• **Work to complete**:
1. In the episode reviews below, what job does Sam have in "Good Night, Dear Heart"?
2. Please list every episode title mentioned in the episode reviews below.
3. Carry on the episode reviews below from their last sentence, keeping the same voice and format.

• **Provided passage**:
================================
2.11 A Portrait for Troian (February 7, 1971): We have a haunting, a mysterious lake full of bodies, a vanishing housekeeper and a pointless romance, none of which work. Which is too bad, since it stars Deborah Pratt, a writer/producer of the series, the saga sell narrator, and later the voice of Ziggy.

2.16 Freedom (November 22, 1970): Another poorly written stinker about an elderly Native American who wants to go home to die. See rule five.

2.17 Good Night, Dear Heart (November 9, 1957): This time Sam is a mortician who solves a murder instead of preventing one, which makes absolutely no sense to me. The circumstances of the victim's life and demise are depressing, and it all seems incredibly pointless.

Bits and pieces:

— "Sea Bride" features the Queen Mary, which is now a tourist attraction in Long Beach, California. I toured it twice in real life and I always enjoy stumbling over shows and movies that were filmed there.
================================
• **Information provided**:
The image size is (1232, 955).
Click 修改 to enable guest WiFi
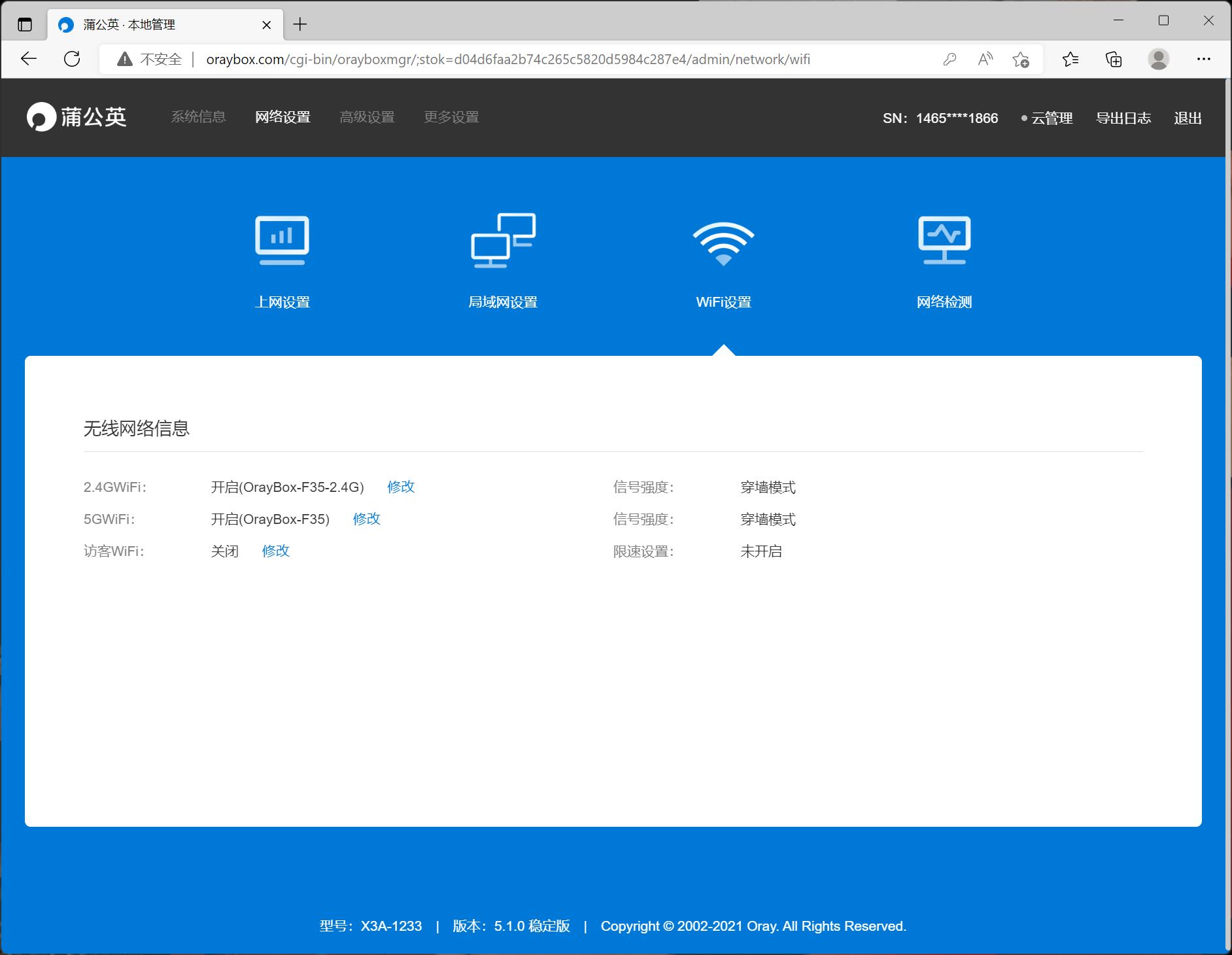(x=275, y=551)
================================
• **Answers in order**:
1. He is a mortician.

2. "A Portrait for Troian", "Freedom", "Good Night, Dear Heart", "Sea Bride"

3.
— I particularly like that Sam's second leap into a woman's body ("Another Mother") has nothing to do with sexism; he is there to save his leapee's son.

— Famous people: The Beatles and Chubby Checker. In fact, it's the real Chubby Checker, who did a cameo in "Good Morning, Peoria."

— Notable actors: Lorne Greene (Bonanza), a teenage Kelli Williams (Lie to Me), Robert Duncan MacNeill, Marcia Cross, and Troian Bellisario when she was still a very little girl in "Another Mother."

— Sam's hair is way too long at first, and is later a good bit shorter. But if he's in someone else's body, can he even get his hair cut? Maybe someone cut Sam's hair in the Waiting Room.

— Small children and animals can see Al, and genuine psychics can sense his presence. Al's presence affects EMF.

— Sam creates the Heimlich maneuver.

— More about Sam: he was a child prodigy, not a surprise, and a concert pianist.

— More about Al: he was an astronaut. His mother abandoned him when he was a child and his sister was disabled. Al also looks better in red than in green.

— The cliffhanger endings referencing Sam's next leap still bother me. Especially when we get one that relates to a rerun.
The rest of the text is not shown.